What is Quality 4.0?

COMING FEB 2020

My first post of 2018 addresses an idea that’s just starting to gain traction – one you’ll hear a lot more about from me soon: Quality 4.0.  It’s not a fad or trend, but a reminder that the business environment is changing, and that performance excellence in the future will depend on how well you adapt, change, and transform in response.

Although we started building community around this concept at the ASQ Quality 4.0 Summits on Disruption, Innovation, and Change in 2017 and 2018, the truly revolutionary work is yet to come.

What is Quality 4.0?

Quality 4.0 = Connectedness + Intelligence + Automation (C-I-A)

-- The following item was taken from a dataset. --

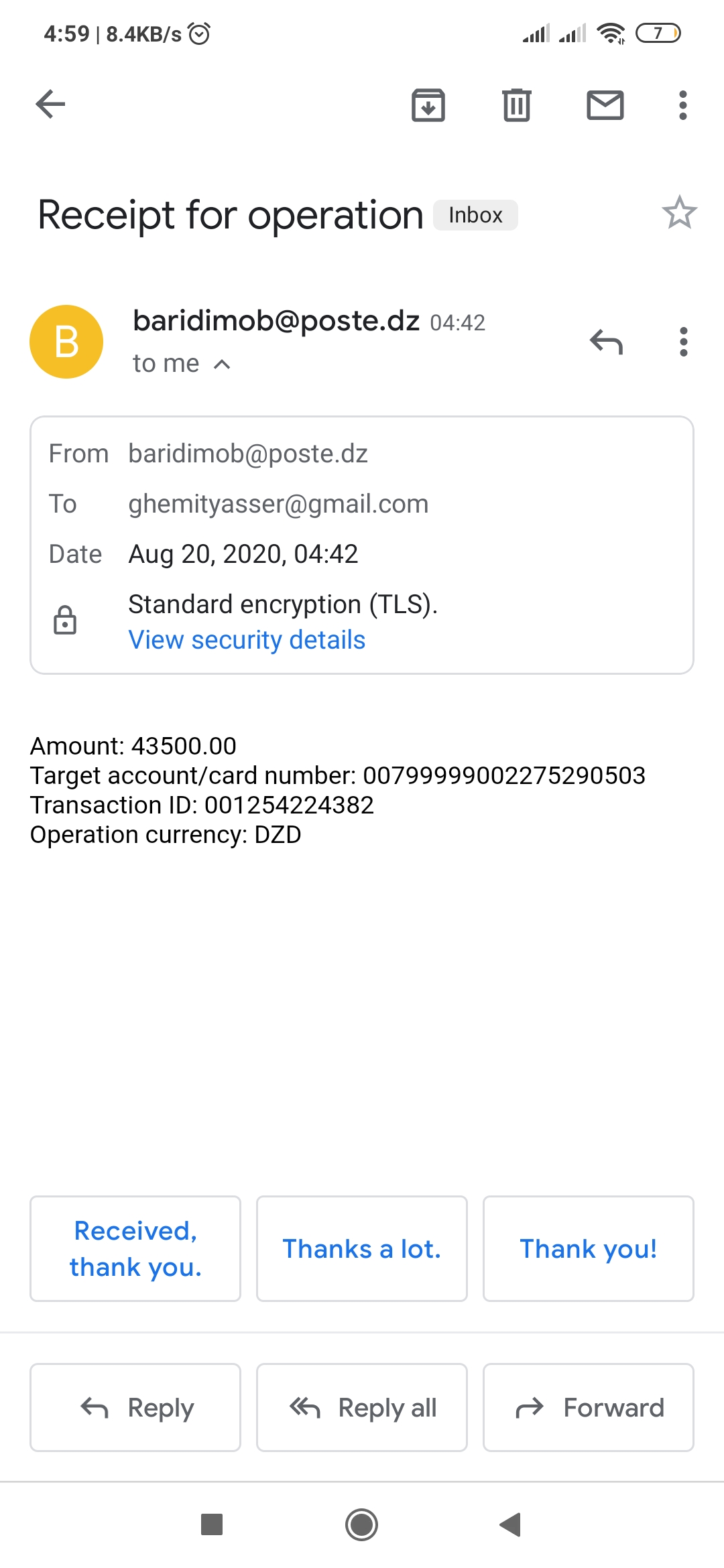
Task: Open message options menu beside reply arrow
Action: [x=684, y=342]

for Performance Innovation

The term “Quality 4.0” comes from “Industry 4.0” – the “fourth industrial revolution” originally addressed at the Hannover (Germany) Fair in 2011. That meeting emphasized the increasing intelligence and interconnectedness in “smart” manufacturing systems, and reflected on the newest technological innovations in historical context.

The Industrial Revolutions

  • In the first industrial revolution (late 1700’s), steam and water power made it possible for production facilities to scale up and expanded the potential locations for production.
  • By the late 1800’s, the discovery of electricity and development of associated infrastructure enabled the development of machines for mass production. In the US, the expansion of railways made it easier to obtain supplies and deliver finished goods. The availability of power also sparked a renaissance in computing, and digital computing emerged from its analog ancestor.
  • The third industrial revolution came at the end of the 1960’s, with the invention of the Programmable Logic Controller (PLC). This made it possible to automate processes like filling and reloading tanks, turning engines on and off, and controlling sequences of events based on changing conditions.

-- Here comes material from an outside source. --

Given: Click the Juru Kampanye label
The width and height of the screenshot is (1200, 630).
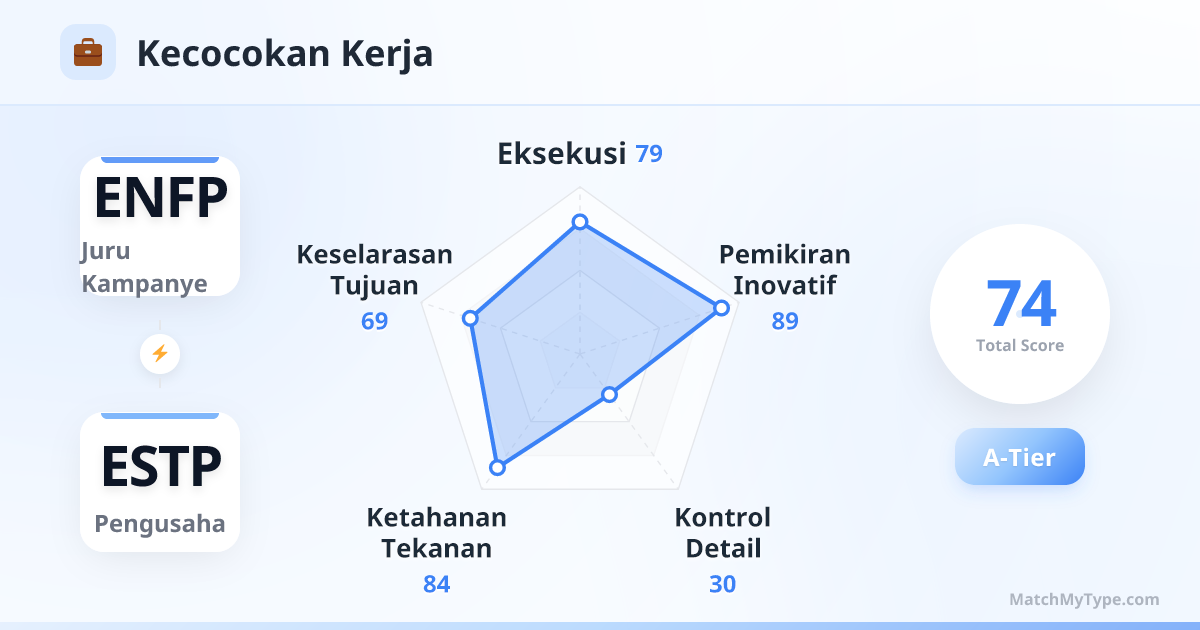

The Fourth Industrial Revolution

Although the growth and expansion of the internet accelerated innovation in the late 1990’s and 2000’s, we are just now poised for another industrial revolution. What’s changing?

  • Production & Availability of Information: More information is available because people and devices are producing it at greater rates than ever before. Falling costs of enabling technologies like sensors and actuators are catalyzing innovation in these areas.
  • Connectivity: In many cases, and from many locations, that information is instantly accessible over the internet. Improved network infrastructure is expanding the extent of connectivity, making it more widely available and more robust. (And unlike the 80’s and 90’s, there are far fewer communications protocols that are commonly encountered so it’s a lot easier to get one device to talk to another device on your network.)
  • Intelligent Processing: Affordable computing capabilities (and computing power!) are available to process that information so it can be incorporated into decision making. High-performance software libraries for advanced processing and visualization of data are easy to find, and easy to use. (In the past, we had to write our own… now we can use open-source solutions that are battle tested.
  • New Modes of Interaction: The way in which we can acquire and interact with information are also changing, in particular through new interfaces like Augmented Reality (AR) and Virtual Reality (VR), which expand possibilities for training and navigating a hybrid physical-digital environment with greater ease.
  • New Modes of Production: 3D printing, nanotechnology, and gene editing (CRISPR) are poised to change the nature and means of production in several industries. Technologies for enhancing human performance (e.g. exoskeletons, brain-computer interfaces, and even autonomous vehicles) will also open up new mechanisms for innovation in production. (Roco & Bainbridge (2002) describe many of these, and their prescience is remarkable.) New technologies like blockchain have the potential to change the nature of production as well, by challenging ingrained perceptions of trust, control, consensus, and value.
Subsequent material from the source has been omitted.